▶ Problem to work on
Pick up the passage on ideology and capitalism after its last sentence and keep writing it.

# start of Page excerpt

Most people prefer the comfortable lie to the unpleasant truth; they can only tolerate so much reality. How else do you explain the delusions of religious belief?  So let's try to be honest with ourselves and admit at least this: All ideology, including religion, is a human construct, an invention of the mind and not an immutable verity or mathematical axiom handed down sub specie aeternitatis  from the cosmos. Socialism and capitalism are ideas; greed, inequality and gravitation on the other hand are just plain honest to goodness facts of life. Stupid religion and utopian ideology are, like body odour and bad breath, something the other person has. Holding to an ideology inflexibly and not seeing both upside and downside of any particular one of these philosophical constructs is the essence of dogmatism and delusion.

Adam Smith, deemed the father of capitalism, was especially steadfast in pointing out the drawbacks and pitfalls of his capitalist ideology of self-interest; in fact his criticisms were not unlike those of Karl Marx. Most people who call themselves capitalists and invoke Adam Smith's name, have never read a word of him.* Holding to an idea tentatively and being open to new evidence and argument is the spirit of the scientific outlook, the antithesis of the theological and mystical. Despite my leftist political sympathies, I'm willing to concede that "free enterprise" and "free markets" have merit, assuming we actually had the genuine article - which clearly we do not. The free trade agreements rammed down our throats by neo-conservatives the past three decades have nothing to do with free trade. That has become patently obvious. Rather, NAFTA and other so-called "free trade" accords are blank cheques to big business, multinational corporations and the wealthy investor classes to exploit anything and anyone on earth with impunity. "Free enterprise" which throughout has never been particularly "free" nor "enterprising" is another of the countless myths we live by. The first two and a half centuries of capitalism were based on the slave trade**. The fact that social critics and activists of the mind such as Voltaire, Tomas Paine and contemporary intellectuals such as Noam Chomsky, Michael Parenti, Howard Zinn and Chris Hedges are so reviled by the conservative establishment is because they have basically got it right. Most people have never heard of these great dissenting minds because speaking truth to power will not get you on Fox News, Canwest Global, the National Post and the countless other conservative propaganda media that passes for journalism these days. Once the last bastion of free speech, the internet, is under corporate hegemony, the dominance of right wing plutocracy will be total. Many multinational corporations such as Google and Microsoft are salivating at this prospect. They are already spying on us relentlessly.

# end of Page excerpt
# start of Extracted records

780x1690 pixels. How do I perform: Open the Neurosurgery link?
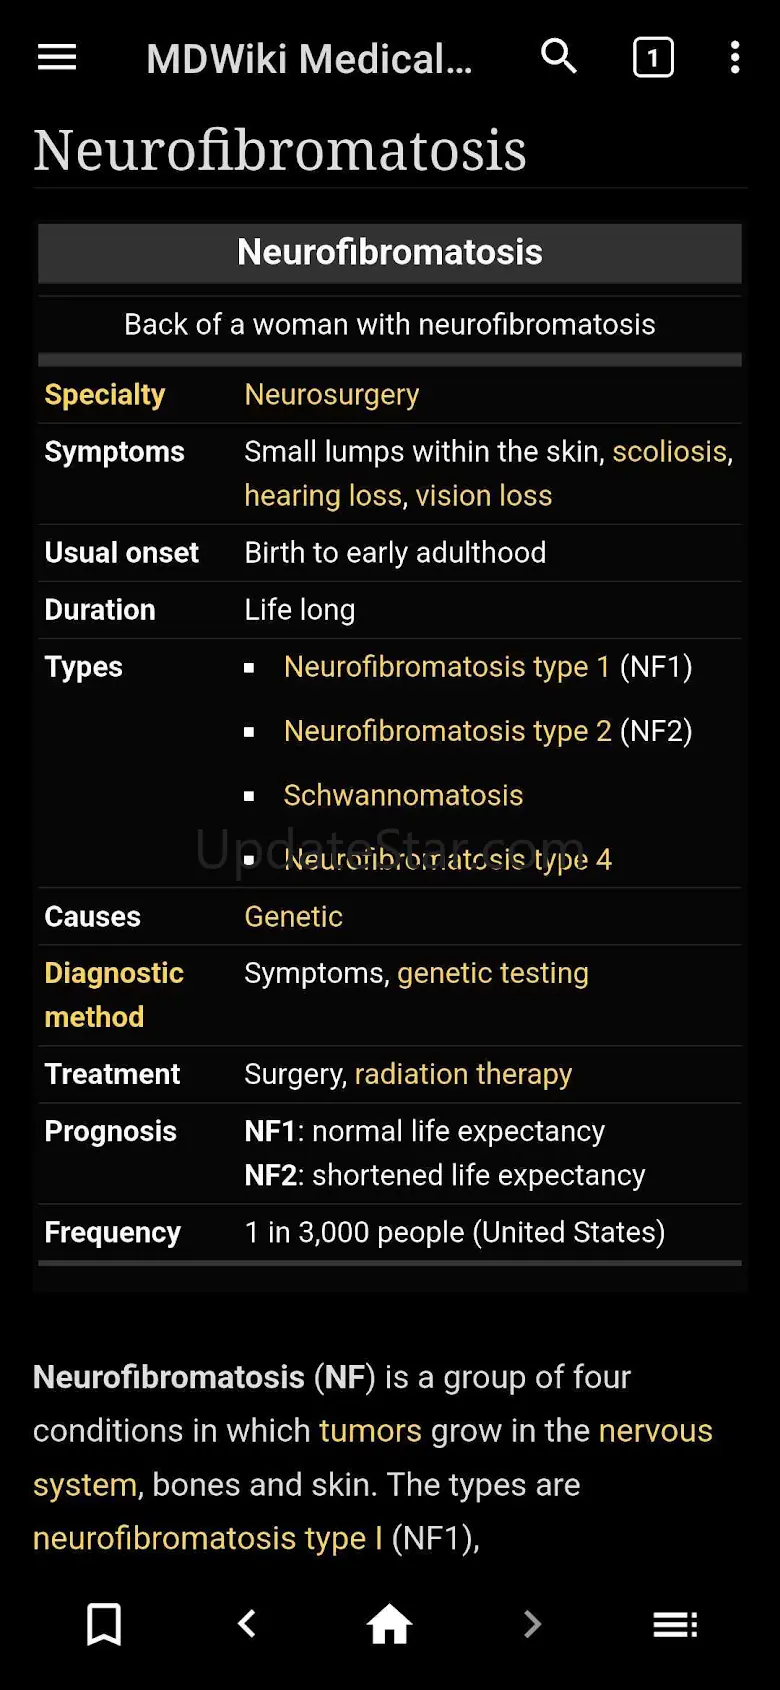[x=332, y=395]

# end of Extracted records
# start of Extracted records

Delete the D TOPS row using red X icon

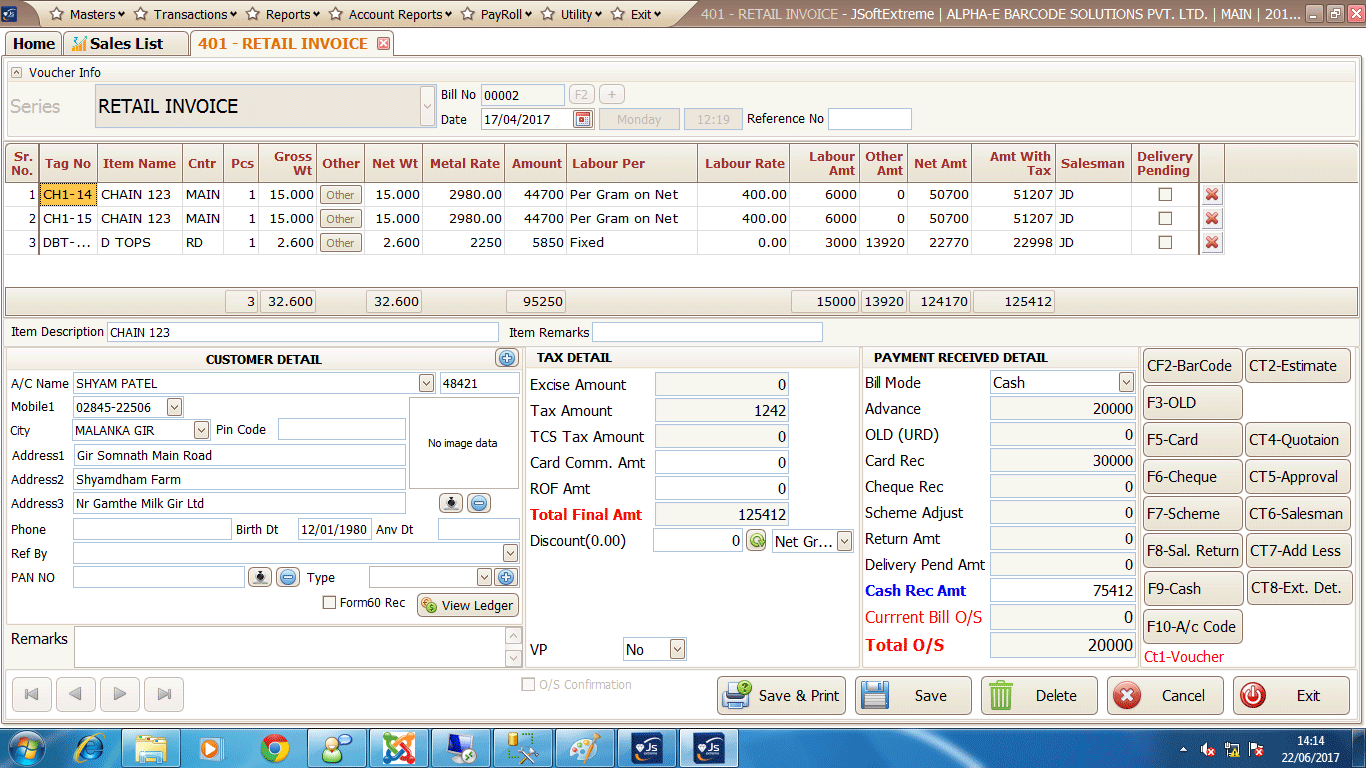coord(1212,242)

# end of Extracted records

▶ Answer to this exercise
*Reading Adam Smith's three volume The Wealth of Nations is a daunting and time consuming project, as is Marx's Das Capital, also a three volume work. In addition to his magnum opus, I highly recommend Smith's The Theory of Moral Sentiments. Smith, as many of you may not be aware, was a moral philosopher, a contemporary of another great Scottish philosopher, David Hume. One must be cognizant of the fact that both capitalism and communism were practised in their various forms long before Smith and Marx wrote their famous political treatises.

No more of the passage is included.